#### [RECORDS SUPPLIED]

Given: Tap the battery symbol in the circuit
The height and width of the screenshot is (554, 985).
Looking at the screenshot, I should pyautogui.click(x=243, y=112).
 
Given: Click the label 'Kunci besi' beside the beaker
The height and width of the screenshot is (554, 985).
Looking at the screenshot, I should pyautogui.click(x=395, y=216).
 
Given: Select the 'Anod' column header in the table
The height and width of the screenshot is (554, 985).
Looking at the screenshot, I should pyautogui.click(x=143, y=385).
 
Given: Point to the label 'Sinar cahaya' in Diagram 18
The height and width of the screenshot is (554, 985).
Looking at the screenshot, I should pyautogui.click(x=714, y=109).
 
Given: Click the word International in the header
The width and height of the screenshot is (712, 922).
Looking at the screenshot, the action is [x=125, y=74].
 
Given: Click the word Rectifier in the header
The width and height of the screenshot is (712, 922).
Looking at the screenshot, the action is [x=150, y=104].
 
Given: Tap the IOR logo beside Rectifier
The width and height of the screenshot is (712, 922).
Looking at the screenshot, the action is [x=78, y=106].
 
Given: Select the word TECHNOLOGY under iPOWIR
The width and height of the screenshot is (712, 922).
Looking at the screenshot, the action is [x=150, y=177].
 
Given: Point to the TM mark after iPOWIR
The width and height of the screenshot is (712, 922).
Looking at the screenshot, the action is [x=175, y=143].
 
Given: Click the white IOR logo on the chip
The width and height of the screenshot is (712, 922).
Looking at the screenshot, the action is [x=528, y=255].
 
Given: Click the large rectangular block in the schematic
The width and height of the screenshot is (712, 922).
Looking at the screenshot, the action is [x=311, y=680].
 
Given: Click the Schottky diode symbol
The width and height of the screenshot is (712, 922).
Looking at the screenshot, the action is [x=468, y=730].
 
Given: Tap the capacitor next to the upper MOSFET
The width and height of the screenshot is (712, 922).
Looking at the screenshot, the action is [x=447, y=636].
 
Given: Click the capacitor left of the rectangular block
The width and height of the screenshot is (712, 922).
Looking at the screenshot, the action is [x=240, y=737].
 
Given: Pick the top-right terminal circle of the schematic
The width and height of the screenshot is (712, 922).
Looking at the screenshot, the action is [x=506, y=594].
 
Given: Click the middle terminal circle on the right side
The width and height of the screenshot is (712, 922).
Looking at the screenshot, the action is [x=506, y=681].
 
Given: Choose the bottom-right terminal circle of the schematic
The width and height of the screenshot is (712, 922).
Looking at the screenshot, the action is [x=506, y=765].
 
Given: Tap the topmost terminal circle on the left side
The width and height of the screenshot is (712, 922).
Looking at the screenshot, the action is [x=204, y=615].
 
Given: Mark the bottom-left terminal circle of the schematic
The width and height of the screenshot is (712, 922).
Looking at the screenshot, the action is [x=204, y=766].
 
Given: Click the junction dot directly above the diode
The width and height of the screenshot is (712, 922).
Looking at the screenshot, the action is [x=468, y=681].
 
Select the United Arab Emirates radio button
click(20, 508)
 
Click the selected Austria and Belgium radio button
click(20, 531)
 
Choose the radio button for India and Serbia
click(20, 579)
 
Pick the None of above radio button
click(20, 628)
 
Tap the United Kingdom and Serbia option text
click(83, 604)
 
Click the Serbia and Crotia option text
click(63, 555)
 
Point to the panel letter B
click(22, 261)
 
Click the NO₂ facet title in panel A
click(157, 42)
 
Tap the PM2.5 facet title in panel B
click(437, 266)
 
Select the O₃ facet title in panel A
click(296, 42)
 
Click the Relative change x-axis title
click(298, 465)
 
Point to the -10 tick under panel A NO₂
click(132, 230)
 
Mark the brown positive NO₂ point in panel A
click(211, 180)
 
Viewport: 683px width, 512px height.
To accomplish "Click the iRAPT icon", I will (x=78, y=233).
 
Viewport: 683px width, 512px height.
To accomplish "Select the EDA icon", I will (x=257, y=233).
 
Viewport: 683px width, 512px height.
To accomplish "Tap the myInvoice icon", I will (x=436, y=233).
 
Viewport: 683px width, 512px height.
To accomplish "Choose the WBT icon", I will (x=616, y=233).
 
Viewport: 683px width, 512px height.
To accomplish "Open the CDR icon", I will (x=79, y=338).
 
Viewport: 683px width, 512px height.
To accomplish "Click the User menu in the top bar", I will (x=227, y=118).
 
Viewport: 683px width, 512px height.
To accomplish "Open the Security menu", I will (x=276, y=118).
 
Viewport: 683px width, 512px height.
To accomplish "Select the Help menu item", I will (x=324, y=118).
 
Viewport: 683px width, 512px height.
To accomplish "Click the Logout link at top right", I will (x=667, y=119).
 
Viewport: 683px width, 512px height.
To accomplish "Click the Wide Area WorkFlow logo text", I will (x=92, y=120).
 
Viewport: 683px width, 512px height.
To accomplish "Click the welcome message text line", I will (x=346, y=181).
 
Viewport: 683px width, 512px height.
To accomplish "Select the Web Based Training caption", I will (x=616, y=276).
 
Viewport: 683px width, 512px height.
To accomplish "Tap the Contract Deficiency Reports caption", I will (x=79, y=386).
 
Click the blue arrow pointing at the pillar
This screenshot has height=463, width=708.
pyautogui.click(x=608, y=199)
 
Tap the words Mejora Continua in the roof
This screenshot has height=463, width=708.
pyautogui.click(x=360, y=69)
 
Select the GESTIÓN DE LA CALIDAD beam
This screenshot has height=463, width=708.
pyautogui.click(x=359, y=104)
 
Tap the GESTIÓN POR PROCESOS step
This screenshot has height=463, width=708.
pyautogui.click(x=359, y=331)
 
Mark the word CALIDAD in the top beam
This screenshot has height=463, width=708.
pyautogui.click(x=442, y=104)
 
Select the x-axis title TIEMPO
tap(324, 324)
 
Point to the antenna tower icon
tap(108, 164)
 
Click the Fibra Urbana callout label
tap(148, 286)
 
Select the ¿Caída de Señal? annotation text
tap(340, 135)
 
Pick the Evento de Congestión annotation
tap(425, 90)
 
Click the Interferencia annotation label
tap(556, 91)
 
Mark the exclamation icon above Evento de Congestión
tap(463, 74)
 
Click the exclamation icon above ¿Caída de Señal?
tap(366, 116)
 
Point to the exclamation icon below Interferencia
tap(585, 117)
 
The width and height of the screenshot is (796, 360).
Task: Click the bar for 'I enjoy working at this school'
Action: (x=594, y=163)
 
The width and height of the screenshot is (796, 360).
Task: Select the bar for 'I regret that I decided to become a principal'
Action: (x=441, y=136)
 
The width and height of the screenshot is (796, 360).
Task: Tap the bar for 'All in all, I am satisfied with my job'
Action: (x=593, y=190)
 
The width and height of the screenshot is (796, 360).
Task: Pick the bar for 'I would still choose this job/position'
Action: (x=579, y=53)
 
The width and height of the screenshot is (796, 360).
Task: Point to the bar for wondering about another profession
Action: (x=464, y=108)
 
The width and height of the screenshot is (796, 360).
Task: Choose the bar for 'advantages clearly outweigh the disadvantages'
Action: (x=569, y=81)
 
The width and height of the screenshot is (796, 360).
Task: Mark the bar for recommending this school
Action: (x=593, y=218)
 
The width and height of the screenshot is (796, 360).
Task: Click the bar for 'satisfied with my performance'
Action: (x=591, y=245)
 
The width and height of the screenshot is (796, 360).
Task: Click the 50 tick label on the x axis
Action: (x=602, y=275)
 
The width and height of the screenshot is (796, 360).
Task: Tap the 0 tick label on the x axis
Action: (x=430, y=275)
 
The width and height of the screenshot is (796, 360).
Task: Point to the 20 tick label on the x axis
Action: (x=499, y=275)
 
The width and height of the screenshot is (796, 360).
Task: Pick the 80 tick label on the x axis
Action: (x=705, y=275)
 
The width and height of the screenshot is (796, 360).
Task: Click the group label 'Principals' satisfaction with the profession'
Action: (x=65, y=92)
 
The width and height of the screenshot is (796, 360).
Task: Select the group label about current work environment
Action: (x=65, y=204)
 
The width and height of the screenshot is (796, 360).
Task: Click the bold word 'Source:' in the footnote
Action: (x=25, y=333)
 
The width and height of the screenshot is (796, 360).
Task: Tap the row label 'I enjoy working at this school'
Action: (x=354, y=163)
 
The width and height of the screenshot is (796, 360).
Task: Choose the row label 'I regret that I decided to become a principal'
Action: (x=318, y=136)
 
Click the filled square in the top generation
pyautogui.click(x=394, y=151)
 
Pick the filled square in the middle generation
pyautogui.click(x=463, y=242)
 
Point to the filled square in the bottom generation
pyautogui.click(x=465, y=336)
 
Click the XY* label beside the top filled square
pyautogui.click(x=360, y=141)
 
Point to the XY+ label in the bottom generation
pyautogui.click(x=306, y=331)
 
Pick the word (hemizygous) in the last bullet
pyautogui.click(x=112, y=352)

#### [SHORT EXERCISE]
Return verbatim the lines starting at the one containing "Click the filled square in the top generation" and ending at the final line, both included.

#### [SOLUTION]
Click the filled square in the top generation
pyautogui.click(x=394, y=151)
 
Pick the filled square in the middle generation
pyautogui.click(x=463, y=242)
 
Point to the filled square in the bottom generation
pyautogui.click(x=465, y=336)
 
Click the XY* label beside the top filled square
pyautogui.click(x=360, y=141)
 
Point to the XY+ label in the bottom generation
pyautogui.click(x=306, y=331)
 
Pick the word (hemizygous) in the last bullet
pyautogui.click(x=112, y=352)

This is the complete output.